§ Assignment
Print, from the listing below, the lines starting at the line containing "At what coordinates should I click to accomplish: Reply" and ending at the line containing "Task: Open the 首页 menu item", exactly as they stand, and print nothing else.

§ Given data

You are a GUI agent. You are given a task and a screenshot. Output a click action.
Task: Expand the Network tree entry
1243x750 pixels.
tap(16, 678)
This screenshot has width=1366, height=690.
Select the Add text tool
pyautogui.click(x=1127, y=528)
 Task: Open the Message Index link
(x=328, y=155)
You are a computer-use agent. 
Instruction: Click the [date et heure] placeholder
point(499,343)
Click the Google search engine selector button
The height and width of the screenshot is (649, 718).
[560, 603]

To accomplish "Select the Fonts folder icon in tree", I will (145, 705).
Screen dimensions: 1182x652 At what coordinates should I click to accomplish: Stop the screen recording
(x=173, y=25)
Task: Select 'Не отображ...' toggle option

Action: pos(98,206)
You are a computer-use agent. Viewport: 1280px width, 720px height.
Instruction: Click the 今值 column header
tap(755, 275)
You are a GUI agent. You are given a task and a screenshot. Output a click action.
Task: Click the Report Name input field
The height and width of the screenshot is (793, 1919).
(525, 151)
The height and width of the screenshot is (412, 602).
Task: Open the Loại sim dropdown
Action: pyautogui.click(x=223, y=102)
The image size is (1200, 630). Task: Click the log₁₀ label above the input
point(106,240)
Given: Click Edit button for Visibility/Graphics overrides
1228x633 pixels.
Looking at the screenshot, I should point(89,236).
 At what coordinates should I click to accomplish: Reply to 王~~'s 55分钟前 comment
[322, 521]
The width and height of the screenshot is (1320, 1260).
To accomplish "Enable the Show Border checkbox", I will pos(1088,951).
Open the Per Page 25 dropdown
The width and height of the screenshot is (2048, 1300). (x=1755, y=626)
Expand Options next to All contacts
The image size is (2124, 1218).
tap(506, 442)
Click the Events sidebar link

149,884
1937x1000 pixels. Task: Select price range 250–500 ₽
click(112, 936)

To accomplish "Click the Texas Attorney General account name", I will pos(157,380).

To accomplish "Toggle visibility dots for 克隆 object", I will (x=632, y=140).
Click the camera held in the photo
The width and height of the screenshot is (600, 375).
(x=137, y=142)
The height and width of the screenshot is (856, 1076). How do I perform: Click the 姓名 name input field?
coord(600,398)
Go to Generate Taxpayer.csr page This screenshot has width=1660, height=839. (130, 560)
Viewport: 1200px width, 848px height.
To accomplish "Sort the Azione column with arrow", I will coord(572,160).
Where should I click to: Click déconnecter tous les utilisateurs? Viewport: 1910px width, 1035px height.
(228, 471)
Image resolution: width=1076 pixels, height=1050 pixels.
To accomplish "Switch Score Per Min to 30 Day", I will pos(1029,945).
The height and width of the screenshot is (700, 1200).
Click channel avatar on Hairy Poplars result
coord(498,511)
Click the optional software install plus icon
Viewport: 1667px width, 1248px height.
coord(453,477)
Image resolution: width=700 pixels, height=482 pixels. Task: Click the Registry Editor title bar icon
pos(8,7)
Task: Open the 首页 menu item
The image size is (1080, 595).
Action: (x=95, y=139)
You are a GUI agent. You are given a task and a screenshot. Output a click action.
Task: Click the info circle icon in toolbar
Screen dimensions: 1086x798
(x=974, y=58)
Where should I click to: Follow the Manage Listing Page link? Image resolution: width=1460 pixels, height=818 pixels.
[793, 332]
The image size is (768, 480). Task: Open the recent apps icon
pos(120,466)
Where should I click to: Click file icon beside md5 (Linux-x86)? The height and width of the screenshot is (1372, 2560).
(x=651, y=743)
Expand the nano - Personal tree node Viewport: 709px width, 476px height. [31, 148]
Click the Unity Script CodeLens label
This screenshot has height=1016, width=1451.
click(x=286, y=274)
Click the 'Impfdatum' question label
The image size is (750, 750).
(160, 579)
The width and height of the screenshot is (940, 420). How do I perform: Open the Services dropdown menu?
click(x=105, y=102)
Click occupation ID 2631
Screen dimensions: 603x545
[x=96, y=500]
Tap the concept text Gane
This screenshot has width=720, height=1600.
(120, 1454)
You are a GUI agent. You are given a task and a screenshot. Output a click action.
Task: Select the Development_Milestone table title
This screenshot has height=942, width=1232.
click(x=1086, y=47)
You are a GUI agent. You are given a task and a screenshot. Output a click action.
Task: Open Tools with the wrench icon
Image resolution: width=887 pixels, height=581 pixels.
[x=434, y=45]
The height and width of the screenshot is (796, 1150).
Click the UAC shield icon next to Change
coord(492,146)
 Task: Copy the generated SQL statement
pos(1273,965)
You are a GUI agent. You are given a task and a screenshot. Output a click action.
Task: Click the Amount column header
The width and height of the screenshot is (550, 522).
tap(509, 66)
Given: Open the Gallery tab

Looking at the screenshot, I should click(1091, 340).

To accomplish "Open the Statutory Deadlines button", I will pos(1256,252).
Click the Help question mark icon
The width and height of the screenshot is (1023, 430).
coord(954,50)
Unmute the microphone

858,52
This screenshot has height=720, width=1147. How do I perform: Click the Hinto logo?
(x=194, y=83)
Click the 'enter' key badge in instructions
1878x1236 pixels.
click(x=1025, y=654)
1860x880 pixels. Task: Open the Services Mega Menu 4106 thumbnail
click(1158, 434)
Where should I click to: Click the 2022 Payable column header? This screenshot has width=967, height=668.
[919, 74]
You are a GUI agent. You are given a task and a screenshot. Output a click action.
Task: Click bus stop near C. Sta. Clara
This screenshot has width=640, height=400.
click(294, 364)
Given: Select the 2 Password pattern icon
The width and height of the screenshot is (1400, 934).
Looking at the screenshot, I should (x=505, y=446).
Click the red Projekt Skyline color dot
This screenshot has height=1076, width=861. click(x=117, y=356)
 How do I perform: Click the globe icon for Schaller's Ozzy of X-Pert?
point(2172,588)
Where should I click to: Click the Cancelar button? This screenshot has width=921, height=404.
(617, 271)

§ Task response
 At what coordinates should I click to accomplish: Reply to 王~~'s 55分钟前 comment
[322, 521]
The width and height of the screenshot is (1320, 1260).
To accomplish "Enable the Show Border checkbox", I will pos(1088,951).
Open the Per Page 25 dropdown
The width and height of the screenshot is (2048, 1300). (x=1755, y=626)
Expand Options next to All contacts
The image size is (2124, 1218).
tap(506, 442)
Click the Events sidebar link

149,884
1937x1000 pixels. Task: Select price range 250–500 ₽
click(112, 936)

To accomplish "Click the Texas Attorney General account name", I will pos(157,380).

To accomplish "Toggle visibility dots for 克隆 object", I will (x=632, y=140).
Click the camera held in the photo
The width and height of the screenshot is (600, 375).
(x=137, y=142)
The height and width of the screenshot is (856, 1076). How do I perform: Click the 姓名 name input field?
coord(600,398)
Go to Generate Taxpayer.csr page This screenshot has width=1660, height=839. (130, 560)
Viewport: 1200px width, 848px height.
To accomplish "Sort the Azione column with arrow", I will coord(572,160).
Where should I click to: Click déconnecter tous les utilisateurs? Viewport: 1910px width, 1035px height.
(228, 471)
Image resolution: width=1076 pixels, height=1050 pixels.
To accomplish "Switch Score Per Min to 30 Day", I will pos(1029,945).
The height and width of the screenshot is (700, 1200).
Click channel avatar on Hairy Poplars result
coord(498,511)
Click the optional software install plus icon
Viewport: 1667px width, 1248px height.
coord(453,477)
Image resolution: width=700 pixels, height=482 pixels. Task: Click the Registry Editor title bar icon
pos(8,7)
Task: Open the 首页 menu item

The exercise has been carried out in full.